僕が彼女に関心をもちはじめたきっかけは、そんな下心からでしかなかった。

そして最初の席替え、僕は運が良いのか悪いのか、彼女のとなりになってしまったのである。
僕は悶々とした。頭の中は残念なことに喜びよりも怪しいピンクでいっぱいだ。
というか、彼女のようなとても美麗なひとの隣が、僕なんかで務まるのか。僕の脳内は次第に、彼女への申し訳なさでいっぱいになった。
その時である。彼女が僕に話しかけてきたのだ。

「あの、...大丈夫? 私と隣、嫌だった?」

僕の脳内はまた違った申し訳なさでいっぱいになる。

「い、いや...そんな訳じゃないんだ、僕こそ...ごめん」
 
そう答えるだけで精一杯だった。
全然嫌じゃない、むしろ嬉しい、だなんて僕に言えることではなかった。

その日は微妙な空気のまま時間が過ぎた。

次の日、僕は学校に早めに行くことにした。
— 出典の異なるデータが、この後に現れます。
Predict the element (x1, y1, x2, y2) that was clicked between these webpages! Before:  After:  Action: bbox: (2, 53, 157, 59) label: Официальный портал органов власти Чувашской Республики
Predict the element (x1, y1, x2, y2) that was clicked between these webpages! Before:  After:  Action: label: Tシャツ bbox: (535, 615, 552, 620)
英語の宿題が出ていたのに、英語の教科書を持って帰るのを忘れてしまい、宿題ができなかったのだ。自分の馬鹿さ加減に呆れながら教室のドアを開けると、いつも入る時とは違う位置に太陽があって、異様なまぶしさだった。
つるつるした机や床に反射して、眩さに目が眩む。僕はなんとか自分の新しい席を見つけて、席についた。

10分くらい経った頃であろうか、廊下を上履きのかかとが擦る音が聞こえた。
誰かと思った。彼女だった。

僕はどうしたらいいのかわからず、すぐに宿題へと目線を落とした。

「宿題?」

彼女が覗き込んでくる。近いといったらもう。

「お、おう」

「私も。英語の教科書忘れちゃってさ」

何と言う偶然だ。僕はまたなんだか申し訳なくなる。
僕はなんと返事をしたらいいのかわからず、ただ黙った。

そのうち彼女も席について宿題に取り掛かり始めた。

僕の目は無意識に彼女を捉えていた。


僕は気づかなかったけれど、彼女が言うには、僕は5分くらい彼女を凝視していたらしい。
視線を感じたのか彼女が、

「...私どっか間違えてる?」

と言った。

「い、いや...」

そうすると彼女は僕の顔をしっかりと見つめた。
僕の後ろにはまっしろに輝く太陽があるのだろう、彼女の顔がとても良く見えた。
綺麗だな、と思った。
まっしろな光に照らされた真っ白な肌は雪のようで、太陽の熱に溶かされそうだった。

「...もう、私まぶしくて渡辺くんの顔ちゃんと見れないの。渡辺くん無口だし、何考えるのかわかんない。今は見えないから、もっとわかんないの。そんなに真剣な顔して、何考えてるのか、知りたい」

それでも僕は何と言ったらいいのかわからなくて、ただただ黙っていた。

「...もう、わかんないってば...ははっ」

そう言って彼女は、がさつに笑った。
がははっ、と、大きな口を開けて。
何が面白いんだか、訳が解らない。
僕はこんなに真剣に君のことを考えているのに、何が面白いのか。
でも、彼女の笑顔は太陽くらい眩しく見えた。
がさつで、大口をあけて、こんなに綺麗な容姿をもっているのに。
何を考えてたかって、そりゃあこれしかないだろう。

「...君の顔が、綺麗だなって思ってたんだ」

言葉が口をついて出た。僕はしまった、と思うと同時に人生も終わったと思った。
こんなに恥ずかしい事を言うなんて、この口はどうかしている。
違う、無意識に心の声が漏れてしまったんだ、ああそれではただの変態だ、何と言ったらいいのかもう本当にわからなくなった。
僕も彼女も暫く黙りこくった。
沈黙が痛い。本当に申し訳ない。
自分でも自分が気持ち悪すぎる。穴があったら入りたいというか、縄があったら首吊りたい、とでも言えばいいのか。

僕がそんな思考回路を張り巡らせていたら、彼女が口を開いた。

「...ありがとう。......照れるなぁ...」

そう言って頬を染めた彼女の表情を、僕は一生忘れないだろう。

眩しい。
それは太陽のせいだけではない。
太陽と同じくらい美しく輝く彼女を、
僕はその時、好きだと思ってしまった。